→ RECORDS SUPPLIED

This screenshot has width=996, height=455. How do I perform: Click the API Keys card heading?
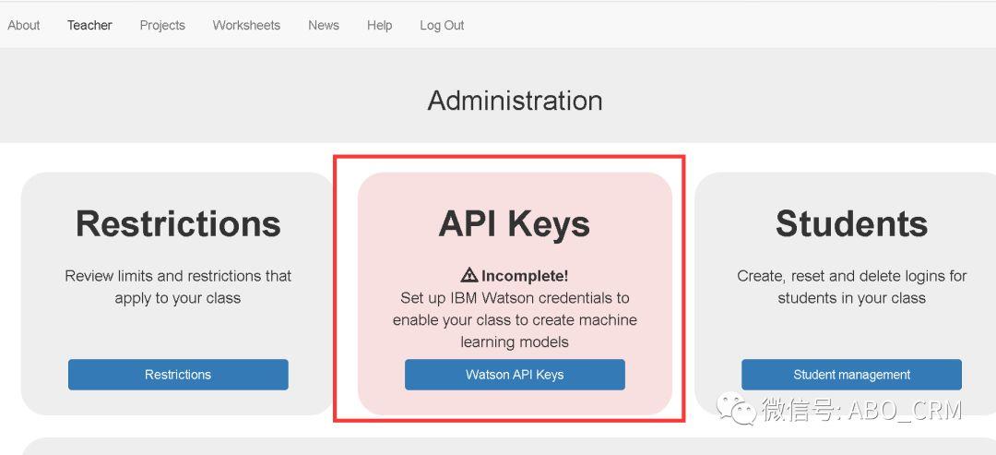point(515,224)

* * *

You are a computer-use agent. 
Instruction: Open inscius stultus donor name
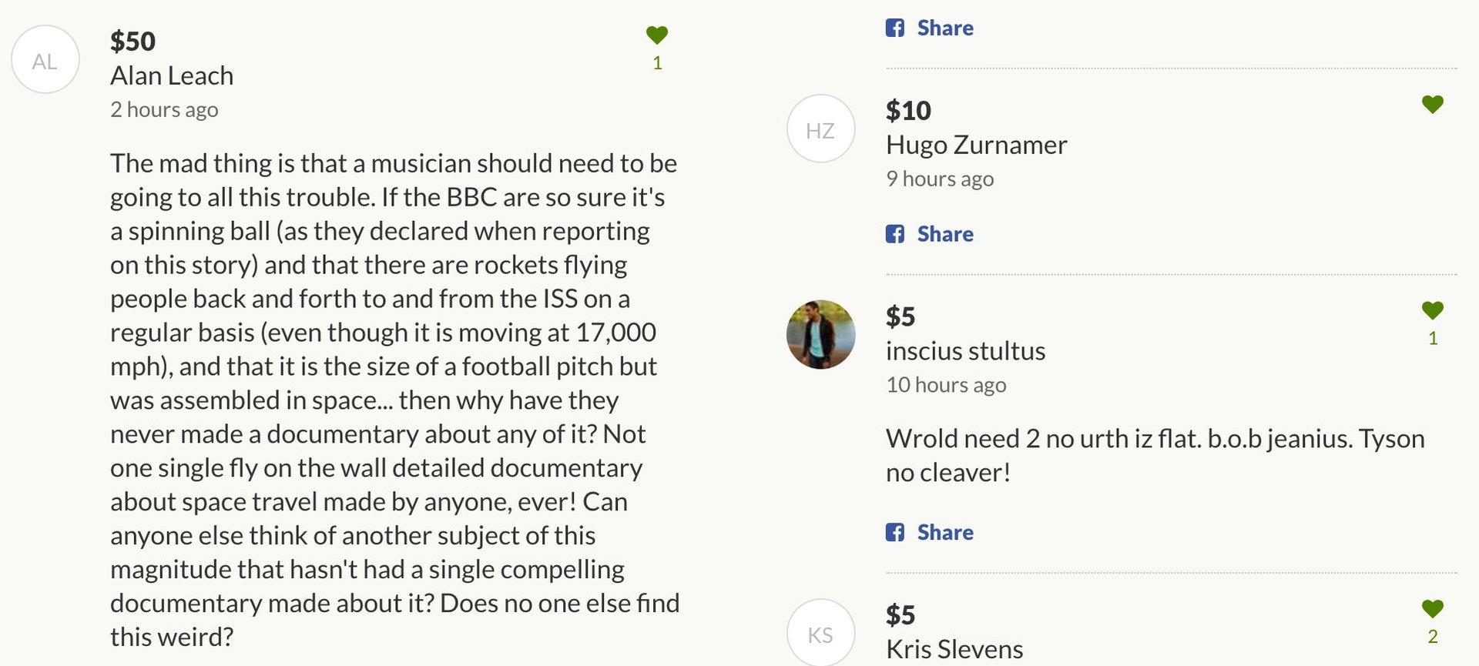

...

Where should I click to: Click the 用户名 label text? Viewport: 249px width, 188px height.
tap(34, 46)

→ GIVEN REQUEST
Turn the listing lines, starting with the line that contains "This screenshot has" and going on through the line that contains "point(515,224)", into a numbered list with blank lines dropped. Leave out the pictures.

→ ANSWER TO THE EXERCISE
1. This screenshot has width=996, height=455. How do I perform: Click the API Keys card heading?
2. point(515,224)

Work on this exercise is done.